Dendân-ı Saadet. Hz. Peygamber’in Uhud Gazvesi’nde kırılan dişi.
Uhud Gazvesi esnasında Utbe b. Ebû Vakkâs tarafından atılan bir taşla Hz. Peygamber’in miğferinin parçalandığı, sağ alt çenede ön dişlerle azılar arasındaki dişinin (rebâiye) kırıldığı, yüzünün yaralandığı, akan kanı durdurmak için Hz. Ali ile Fâtıma’nın gayret sarfettikleri bilinmektedir. Vâkıdrnin bir rivayetinden, Resûlullah’ın dişinin tamamen kırılmayıp mine kısmından bir parçanın koptuğu anlaşılmaktadır.
Türk-İslâm kültüründe “dendân-ı saadet, dendân-ı şerif diye anılan bu kırık diş parçasının kimin tarafından muhafaza edildiği hakkında bir rivayete rastlanmamıştır. Mukaddes emanetler içinde yer alan dendân-ı saadetin diğerleriyle birlikte İstanbul’a intikali meselesi de henüz açıklığa kavuşmuş değildir. Yavuz Sultan Selim’in Mısır seferine katılmış olan tarihçiler bu konuda herhangi bir bilgi vermemektedirler. Bir rivayete göre Mısır’ın ilhakından sonra Mekke Emîri Şerif Ebü’l-Berekât, emirlik hazi-nesindeki “emânât-ı mübâreke”nin büyük bir kısmını oğlu Ebû Nümey ile İstanbul’a göndermiş ve Osmanlı hâkimiyetini kabul etmiştir. Bu hediyeler arasında dendân-ı şerifin bulunup bulunmadığı da bilinmemektedir.

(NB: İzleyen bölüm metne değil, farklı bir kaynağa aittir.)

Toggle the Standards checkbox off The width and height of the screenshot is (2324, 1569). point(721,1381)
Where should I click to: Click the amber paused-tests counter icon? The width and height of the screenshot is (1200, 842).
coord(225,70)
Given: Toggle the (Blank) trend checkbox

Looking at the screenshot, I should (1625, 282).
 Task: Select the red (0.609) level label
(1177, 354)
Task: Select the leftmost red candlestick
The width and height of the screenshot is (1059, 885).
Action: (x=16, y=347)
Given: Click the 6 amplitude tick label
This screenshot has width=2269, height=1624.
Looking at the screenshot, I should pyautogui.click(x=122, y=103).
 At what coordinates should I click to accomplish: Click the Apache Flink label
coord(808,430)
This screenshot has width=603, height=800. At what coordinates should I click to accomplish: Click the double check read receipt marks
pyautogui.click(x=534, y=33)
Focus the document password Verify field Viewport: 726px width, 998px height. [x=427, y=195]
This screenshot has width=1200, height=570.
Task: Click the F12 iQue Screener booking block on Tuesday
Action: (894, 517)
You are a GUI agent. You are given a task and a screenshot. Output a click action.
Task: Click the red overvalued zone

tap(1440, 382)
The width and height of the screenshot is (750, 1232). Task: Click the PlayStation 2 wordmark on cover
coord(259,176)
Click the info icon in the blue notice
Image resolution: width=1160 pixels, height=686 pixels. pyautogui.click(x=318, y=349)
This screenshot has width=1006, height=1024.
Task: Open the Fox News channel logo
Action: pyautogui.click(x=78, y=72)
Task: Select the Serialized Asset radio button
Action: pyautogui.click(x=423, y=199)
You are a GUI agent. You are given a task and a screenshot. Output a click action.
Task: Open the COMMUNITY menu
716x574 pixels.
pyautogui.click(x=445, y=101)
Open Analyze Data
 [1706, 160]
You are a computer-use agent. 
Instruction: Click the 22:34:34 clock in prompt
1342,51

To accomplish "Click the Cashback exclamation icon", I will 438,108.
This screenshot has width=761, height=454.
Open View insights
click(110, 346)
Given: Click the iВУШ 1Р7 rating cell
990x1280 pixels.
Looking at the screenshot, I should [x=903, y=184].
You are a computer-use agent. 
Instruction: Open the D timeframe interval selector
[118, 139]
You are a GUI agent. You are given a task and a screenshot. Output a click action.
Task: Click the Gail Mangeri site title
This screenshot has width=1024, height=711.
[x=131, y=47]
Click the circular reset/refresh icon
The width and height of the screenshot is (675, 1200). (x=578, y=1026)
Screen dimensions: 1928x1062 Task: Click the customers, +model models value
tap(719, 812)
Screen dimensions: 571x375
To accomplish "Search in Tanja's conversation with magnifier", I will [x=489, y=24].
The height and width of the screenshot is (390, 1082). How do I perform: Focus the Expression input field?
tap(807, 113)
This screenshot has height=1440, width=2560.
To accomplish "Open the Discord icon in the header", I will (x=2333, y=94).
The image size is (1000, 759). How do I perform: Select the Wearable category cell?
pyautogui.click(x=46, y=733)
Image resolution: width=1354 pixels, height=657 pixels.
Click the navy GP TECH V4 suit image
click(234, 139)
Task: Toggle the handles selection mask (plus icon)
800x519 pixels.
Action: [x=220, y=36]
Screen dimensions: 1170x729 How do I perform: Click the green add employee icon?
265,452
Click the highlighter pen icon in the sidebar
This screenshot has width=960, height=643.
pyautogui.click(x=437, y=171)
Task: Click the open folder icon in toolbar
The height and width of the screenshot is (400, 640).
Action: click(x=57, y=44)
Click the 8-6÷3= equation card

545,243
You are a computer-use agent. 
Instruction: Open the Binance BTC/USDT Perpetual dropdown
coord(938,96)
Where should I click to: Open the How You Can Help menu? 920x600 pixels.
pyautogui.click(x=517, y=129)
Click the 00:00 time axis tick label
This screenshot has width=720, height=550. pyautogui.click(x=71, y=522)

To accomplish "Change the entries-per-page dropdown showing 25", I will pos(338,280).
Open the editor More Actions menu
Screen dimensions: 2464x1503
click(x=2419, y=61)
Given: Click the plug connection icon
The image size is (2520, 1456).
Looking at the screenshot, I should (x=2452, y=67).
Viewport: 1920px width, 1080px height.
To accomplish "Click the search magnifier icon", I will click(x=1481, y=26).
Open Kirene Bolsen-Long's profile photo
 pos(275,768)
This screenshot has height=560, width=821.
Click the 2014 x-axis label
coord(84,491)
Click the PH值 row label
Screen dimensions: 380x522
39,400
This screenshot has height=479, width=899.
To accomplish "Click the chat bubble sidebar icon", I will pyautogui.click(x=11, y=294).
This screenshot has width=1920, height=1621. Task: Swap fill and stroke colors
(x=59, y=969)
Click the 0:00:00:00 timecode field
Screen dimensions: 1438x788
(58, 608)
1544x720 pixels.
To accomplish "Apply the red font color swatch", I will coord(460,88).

Evliya Çelebi mukaddes emanetlerin bir kısmının, bu arada dendân-ı saâdetin İstanbul’a intikali konusunda bazı bilgiler vermektedir. Buna göre Yavuz Sultan Selim’in Mısır seferinden önce Memlûk Sultanı Kansu Gavri’nin İskenderiye’ye naklettirdiği ve zaferden sonra Yavuz Sultan Selim’in eline geçen hazine içinde Hz. Peygamber’in Uhud Gazvesi’nde kırılan dişi ile bir tutam lihye-i şerifi de vardı. Bu malumattan hareketle dendân-ı saadetin Mekke’de emirlik hazinesinde değil Memlûk sultanının hazinesinde muhafaza edilmekte olduğu söylenebilir. Halen Topkapı Sarayı Hırka-i Saadet Dai-resi’nde bulunan dendân-ı saadetin, üzeri kıymetli taşlarla süslü 11 X 7 X 7 cm. ebadındaki altın mahfazası Sultan VI. Mehmed tarafından yaptırılmıştır.